#### Page extract ####

You clearly don't understand the yellowdot ride at all. Its a attacking ride, take a pull and expect to be attacked.


----------



## tvad (Aug 31, 2003)

tlg said:


> LMAO yes it's full of fail, chest thumping, and hypocrisy. Rule #1 is contradictory as well. HTFU... but please don't make me work on the climbs. Waaaaa.


Yup.

Derp.


----------



## SauronHimself (Nov 21, 2012)

farnsworth said:


> _wall of text_


----------



## steelbikerider (Feb 7, 2005)

If you tried to hammer me on the flats, I would try to hammer you on the climbs - at least back in the day. If the group agrees to these rules, then no problem. If you are going against the grain or are new to the group, ask what is the ride protocol and accept it. If you don't like it, form a new group. Showing up at a new ride and blasting it apart may satisfy your ego, but in the long run will cost you training partners and friends.


----------



## quikrick1 (Sep 28, 2011)

I think Mr. Farnsworth just likes to hear himself type.


----------



## farnsworth (Apr 16, 2015)

tvad said:


> Read between the lines, and its clear you want to hammer on the front (you're attacking whether you put it in those terms or not), but don't want to get dropped on climbs (which you apparently do)...hence the necessity for Rule #3.
> 
> Your Rules are set up to favor sprinters over climbers...because you get dropped on climbs, but are an Alpha on the flats.
> 
> ...


Wow, this forum really does not get it.....My guess is that most of the "voices" here have never been on a 23+ mph hard ride. 

In any case, I figure I am done with the discussion.


----------



## 32and3cross (Feb 28, 2005)

farnsworth said:


> Wow, this forum really does not get it.....My guess is that most of the "voices" here have never been on a 23+ mph hard ride.
> 
> In any case, I figure I am done with the discussion.


No its pretty clear you don't get it.


----------



## tvad (Aug 31, 2003)

farnsworth said:


> Wow, this forum really does not get it.....My guess is that most of the "voices" here have never been on a 23+ mph hard ride.
> 
> In any case, I figure I am done with the discussion.


No, _you're_ the one who doesn't get it. That's why your posts are full of irony.

There are so many "voices" here, including me, who have (regularly) been on 23+mph hard rides it'd make your head spin.


----------



## SauronHimself (Nov 21, 2012)

tvad said:


> No, _you're_ the one who doesn't get it. That's why your posts are full of irony.

####

◆ What is expected:
Rewrite the passage of the cycling forum thread starting at "## steelbikerider (Feb" and ending at "partners and friends.", substituting "ride etiquette" for "ride protocol". The data that follows has no connection to the cycling forum thread.

#### Listed entries ####

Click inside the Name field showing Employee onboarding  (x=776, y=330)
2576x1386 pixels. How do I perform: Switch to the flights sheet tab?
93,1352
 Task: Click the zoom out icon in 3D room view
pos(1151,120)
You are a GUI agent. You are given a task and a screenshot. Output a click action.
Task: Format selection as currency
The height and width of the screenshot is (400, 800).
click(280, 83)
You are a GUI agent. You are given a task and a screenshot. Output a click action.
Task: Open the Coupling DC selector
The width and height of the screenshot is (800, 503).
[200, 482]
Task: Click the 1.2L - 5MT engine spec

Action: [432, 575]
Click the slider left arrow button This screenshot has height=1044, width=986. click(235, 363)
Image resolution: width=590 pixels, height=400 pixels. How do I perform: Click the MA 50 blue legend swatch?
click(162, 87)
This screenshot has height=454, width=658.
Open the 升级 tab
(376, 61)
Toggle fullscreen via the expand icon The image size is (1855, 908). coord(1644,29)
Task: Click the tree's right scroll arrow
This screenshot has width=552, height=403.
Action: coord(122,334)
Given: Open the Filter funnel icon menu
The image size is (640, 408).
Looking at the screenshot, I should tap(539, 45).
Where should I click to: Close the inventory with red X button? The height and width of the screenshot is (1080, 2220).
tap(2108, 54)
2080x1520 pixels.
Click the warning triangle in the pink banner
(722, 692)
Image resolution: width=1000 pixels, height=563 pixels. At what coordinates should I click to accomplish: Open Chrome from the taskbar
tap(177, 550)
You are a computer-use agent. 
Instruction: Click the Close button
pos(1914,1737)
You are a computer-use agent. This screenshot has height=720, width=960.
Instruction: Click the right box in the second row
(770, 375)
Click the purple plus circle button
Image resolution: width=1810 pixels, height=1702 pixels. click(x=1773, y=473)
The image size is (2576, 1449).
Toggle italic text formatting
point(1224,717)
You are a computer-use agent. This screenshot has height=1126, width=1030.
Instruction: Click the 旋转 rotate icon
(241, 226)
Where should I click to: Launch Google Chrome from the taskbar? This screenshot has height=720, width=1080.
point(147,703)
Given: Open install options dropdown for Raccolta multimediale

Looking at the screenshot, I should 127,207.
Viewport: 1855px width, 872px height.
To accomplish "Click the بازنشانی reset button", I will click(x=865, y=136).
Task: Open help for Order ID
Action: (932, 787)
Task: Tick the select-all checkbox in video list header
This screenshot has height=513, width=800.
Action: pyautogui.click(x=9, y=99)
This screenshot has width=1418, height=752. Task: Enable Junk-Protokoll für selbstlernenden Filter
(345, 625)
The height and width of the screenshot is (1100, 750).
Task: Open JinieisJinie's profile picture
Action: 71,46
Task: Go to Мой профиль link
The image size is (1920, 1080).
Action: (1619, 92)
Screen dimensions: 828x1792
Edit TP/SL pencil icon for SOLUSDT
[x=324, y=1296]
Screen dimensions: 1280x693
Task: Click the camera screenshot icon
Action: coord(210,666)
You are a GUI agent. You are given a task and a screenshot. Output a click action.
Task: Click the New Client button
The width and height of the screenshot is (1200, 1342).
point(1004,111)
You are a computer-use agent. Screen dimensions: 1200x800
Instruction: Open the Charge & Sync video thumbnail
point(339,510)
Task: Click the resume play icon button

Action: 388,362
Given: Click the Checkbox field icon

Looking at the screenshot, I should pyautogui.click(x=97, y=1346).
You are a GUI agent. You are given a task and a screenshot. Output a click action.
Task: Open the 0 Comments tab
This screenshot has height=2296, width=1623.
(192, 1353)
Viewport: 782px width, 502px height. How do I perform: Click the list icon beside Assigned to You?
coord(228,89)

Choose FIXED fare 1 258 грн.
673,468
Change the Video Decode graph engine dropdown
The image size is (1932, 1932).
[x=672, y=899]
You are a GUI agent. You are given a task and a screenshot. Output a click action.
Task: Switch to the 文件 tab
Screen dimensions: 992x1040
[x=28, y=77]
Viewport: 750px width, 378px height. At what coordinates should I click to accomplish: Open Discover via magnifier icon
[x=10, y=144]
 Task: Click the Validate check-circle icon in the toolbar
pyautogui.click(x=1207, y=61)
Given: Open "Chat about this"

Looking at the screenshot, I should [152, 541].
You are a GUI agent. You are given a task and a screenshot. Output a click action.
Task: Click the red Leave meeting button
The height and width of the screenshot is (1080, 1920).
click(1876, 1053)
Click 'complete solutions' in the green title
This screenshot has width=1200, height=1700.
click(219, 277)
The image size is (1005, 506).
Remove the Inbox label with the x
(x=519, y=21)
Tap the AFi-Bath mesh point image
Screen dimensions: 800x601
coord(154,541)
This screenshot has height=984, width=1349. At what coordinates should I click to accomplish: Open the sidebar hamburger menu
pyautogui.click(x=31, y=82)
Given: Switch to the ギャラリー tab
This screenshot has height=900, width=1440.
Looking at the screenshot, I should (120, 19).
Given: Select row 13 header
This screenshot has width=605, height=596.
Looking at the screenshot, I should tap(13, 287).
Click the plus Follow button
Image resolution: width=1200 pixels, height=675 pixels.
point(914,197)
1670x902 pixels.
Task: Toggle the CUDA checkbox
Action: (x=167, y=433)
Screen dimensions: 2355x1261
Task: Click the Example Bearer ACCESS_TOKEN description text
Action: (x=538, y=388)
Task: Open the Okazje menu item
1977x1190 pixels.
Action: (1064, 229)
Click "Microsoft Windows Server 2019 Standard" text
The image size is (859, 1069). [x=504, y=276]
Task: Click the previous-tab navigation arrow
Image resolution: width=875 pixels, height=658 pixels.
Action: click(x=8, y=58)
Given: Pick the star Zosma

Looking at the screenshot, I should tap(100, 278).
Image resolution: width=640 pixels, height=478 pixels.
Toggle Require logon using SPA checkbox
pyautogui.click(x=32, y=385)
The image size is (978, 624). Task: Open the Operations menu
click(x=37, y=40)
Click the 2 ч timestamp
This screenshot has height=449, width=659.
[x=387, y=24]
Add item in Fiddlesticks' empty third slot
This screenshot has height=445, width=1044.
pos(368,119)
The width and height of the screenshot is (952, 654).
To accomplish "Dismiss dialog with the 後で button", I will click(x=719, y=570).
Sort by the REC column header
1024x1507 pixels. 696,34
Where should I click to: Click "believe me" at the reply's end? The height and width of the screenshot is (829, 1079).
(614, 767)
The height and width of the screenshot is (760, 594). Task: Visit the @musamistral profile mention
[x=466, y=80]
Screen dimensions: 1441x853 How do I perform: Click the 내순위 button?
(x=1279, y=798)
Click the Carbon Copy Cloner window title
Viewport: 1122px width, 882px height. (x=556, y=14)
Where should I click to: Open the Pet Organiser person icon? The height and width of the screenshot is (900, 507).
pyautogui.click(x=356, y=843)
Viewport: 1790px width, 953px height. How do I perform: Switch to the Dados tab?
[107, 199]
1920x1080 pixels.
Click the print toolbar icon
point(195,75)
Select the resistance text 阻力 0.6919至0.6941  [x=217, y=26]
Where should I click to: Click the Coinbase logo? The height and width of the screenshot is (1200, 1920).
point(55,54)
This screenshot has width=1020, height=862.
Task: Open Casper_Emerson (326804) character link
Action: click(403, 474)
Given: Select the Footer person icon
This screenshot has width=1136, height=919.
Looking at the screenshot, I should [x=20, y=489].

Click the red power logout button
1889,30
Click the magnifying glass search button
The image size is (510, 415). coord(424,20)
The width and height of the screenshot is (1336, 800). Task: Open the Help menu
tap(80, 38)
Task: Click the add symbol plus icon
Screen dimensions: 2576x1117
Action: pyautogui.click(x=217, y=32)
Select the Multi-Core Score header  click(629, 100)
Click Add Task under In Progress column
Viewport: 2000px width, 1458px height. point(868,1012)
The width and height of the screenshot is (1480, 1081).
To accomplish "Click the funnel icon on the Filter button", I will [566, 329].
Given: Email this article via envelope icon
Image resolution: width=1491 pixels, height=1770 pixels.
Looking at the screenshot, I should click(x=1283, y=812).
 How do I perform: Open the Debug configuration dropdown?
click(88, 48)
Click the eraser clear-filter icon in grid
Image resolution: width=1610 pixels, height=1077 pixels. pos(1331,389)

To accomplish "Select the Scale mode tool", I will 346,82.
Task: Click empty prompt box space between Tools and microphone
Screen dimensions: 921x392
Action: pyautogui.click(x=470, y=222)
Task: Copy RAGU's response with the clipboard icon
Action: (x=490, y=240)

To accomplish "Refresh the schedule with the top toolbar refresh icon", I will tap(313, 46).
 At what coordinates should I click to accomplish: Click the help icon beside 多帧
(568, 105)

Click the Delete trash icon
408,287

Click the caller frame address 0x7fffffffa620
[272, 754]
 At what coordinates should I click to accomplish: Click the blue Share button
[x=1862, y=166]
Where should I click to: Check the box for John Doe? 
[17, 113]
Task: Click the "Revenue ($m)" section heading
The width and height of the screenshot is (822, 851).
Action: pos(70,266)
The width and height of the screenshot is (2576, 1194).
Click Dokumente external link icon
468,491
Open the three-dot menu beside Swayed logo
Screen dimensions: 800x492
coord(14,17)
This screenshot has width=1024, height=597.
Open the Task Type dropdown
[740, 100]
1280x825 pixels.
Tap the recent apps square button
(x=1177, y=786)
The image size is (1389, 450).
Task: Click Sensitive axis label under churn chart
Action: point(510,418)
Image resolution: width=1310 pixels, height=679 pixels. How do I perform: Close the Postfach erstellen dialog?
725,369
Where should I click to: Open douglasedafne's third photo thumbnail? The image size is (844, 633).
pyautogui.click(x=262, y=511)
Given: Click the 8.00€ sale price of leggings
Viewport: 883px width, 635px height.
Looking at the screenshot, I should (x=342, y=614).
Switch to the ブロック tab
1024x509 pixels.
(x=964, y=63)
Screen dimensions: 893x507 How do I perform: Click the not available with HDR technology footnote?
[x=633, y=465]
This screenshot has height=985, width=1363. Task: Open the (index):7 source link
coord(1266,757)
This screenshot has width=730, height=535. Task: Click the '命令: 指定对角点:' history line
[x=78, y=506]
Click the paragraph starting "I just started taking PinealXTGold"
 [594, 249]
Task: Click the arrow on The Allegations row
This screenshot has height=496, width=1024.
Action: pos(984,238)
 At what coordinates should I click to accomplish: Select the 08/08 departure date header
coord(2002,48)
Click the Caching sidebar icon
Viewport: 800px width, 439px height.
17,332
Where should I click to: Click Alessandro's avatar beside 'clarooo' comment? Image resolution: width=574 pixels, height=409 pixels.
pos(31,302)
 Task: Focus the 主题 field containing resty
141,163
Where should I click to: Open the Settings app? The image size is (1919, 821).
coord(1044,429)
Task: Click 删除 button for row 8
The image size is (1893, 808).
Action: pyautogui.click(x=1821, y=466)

####

◆ Completed exercise:
## steelbikerider (Feb 7, 2005)

If you tried to hammer me on the flats, I would try to hammer you on the climbs - at least back in the day. If the group agrees to these rules, then no problem. If you are going against the grain or are new to the group, ask what is the ride etiquette and accept it. If you don't like it, form a new group. Showing up at a new ride and blasting it apart may satisfy your ego, but in the long run will cost you training partners and friends.